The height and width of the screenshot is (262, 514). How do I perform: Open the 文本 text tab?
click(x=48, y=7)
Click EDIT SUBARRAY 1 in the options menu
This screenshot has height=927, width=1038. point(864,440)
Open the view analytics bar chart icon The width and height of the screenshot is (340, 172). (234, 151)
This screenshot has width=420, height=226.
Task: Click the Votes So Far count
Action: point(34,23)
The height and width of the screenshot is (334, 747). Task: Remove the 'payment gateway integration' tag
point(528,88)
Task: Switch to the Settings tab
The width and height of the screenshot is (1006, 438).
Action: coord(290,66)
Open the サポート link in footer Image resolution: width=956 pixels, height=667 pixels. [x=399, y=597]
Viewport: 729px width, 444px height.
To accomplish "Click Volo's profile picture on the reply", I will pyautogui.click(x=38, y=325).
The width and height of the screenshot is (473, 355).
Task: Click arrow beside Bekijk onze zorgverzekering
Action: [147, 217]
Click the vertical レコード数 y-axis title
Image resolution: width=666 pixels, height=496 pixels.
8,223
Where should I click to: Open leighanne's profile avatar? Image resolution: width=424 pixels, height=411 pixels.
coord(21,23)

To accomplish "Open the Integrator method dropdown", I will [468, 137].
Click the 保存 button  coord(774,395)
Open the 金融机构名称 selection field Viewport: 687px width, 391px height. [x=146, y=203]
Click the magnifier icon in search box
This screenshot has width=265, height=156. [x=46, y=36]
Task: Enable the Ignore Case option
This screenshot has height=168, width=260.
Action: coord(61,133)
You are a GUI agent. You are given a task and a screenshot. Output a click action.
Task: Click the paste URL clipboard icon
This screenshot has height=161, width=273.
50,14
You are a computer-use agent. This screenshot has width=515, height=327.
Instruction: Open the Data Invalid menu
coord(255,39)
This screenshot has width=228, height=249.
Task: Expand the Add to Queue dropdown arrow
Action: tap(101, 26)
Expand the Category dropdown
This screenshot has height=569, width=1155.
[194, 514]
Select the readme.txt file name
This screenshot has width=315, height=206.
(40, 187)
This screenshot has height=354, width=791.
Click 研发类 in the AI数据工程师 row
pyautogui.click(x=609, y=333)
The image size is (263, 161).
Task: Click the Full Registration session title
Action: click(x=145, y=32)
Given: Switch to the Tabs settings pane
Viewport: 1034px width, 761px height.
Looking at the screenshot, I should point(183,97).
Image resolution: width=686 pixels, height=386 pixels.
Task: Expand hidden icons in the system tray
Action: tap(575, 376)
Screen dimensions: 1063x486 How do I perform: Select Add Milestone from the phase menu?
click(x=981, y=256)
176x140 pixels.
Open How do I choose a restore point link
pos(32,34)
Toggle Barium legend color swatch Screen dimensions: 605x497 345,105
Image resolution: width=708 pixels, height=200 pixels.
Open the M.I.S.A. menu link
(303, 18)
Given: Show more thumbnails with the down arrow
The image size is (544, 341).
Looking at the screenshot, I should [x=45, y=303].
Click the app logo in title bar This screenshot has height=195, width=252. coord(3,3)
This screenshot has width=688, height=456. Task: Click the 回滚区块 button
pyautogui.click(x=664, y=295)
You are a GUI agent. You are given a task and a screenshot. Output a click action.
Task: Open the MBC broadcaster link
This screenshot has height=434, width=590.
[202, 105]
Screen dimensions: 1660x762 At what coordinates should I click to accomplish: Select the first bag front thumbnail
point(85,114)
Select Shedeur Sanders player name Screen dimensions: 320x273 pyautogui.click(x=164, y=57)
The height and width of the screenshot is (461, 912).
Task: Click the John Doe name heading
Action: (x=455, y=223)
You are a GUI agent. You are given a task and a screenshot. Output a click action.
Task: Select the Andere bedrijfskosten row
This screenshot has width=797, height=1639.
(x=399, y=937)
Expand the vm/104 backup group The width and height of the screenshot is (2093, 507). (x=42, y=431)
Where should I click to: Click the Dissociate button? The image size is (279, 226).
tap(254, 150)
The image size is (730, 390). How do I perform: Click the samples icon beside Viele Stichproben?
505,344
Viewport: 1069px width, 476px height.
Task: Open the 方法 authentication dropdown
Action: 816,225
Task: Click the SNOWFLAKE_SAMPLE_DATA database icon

*Requirement*:
Count the lines of the records that contain the word "Switch". Give only the count.

*Written response*:
2